Juice the zested lemons into a bowl or cup and strain the seeds out. Set aside for a moment.
In a separate set of bowls, separate three eggs with yolks in one medium bowl and whites in the other. Set the whites aside in the fridge, as you will whip them later into meringue.
Beat the egg yolks well then add them to the dry mix of sugar and constarch and zest along with the juice of the zested lemons, plus half a cup of additional lemon juice, two cups of BOILING water and "a piece of butter the size of a walnut" in the old recipe is 2 Tablespoons. Mix well.
This lemon mixture needs to cook in a double boiler so that it stays a nice light lemony yellow and does not darken as it cooks. If you do not have a double boiler, you can improvise like I did: pour the mixture into a smaller saucepan, and set that saucepan into a larger one that is partially filled with water. I set it on a metal steamer in a larger pan filled with water.
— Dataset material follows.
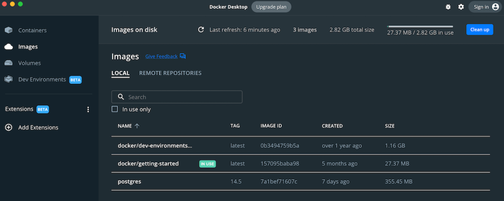504x201 pixels.
Task: Click the Clean up button
Action: click(x=479, y=29)
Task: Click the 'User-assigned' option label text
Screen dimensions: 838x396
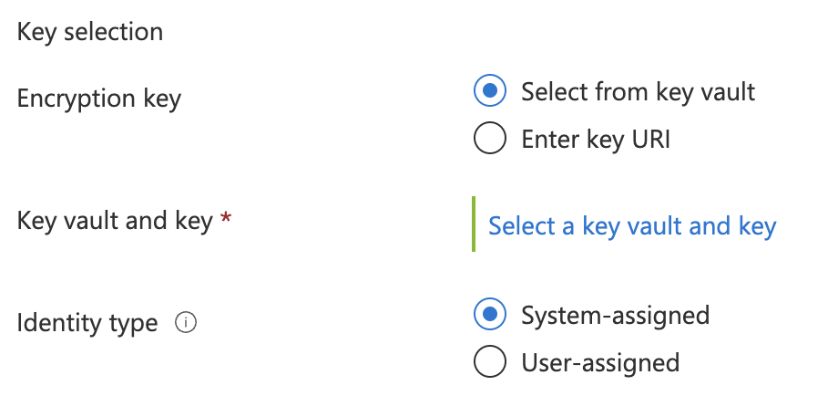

While the mixture is cooking, begin the meringue topping by beating the egg whites. I use a stand mixer and whip the egg whites while I'm cooking the filling. When the egg whites are opaque white, add the sugar and continue to beat until they are stiff.
Heat the lemon mixture over medium high on a double boiler. Once the water boils, cook, stirring frequently. It should thicken to a firm mousse or pudding texture within just a few minutes, Remove from heat and pour into a pre-baked crust.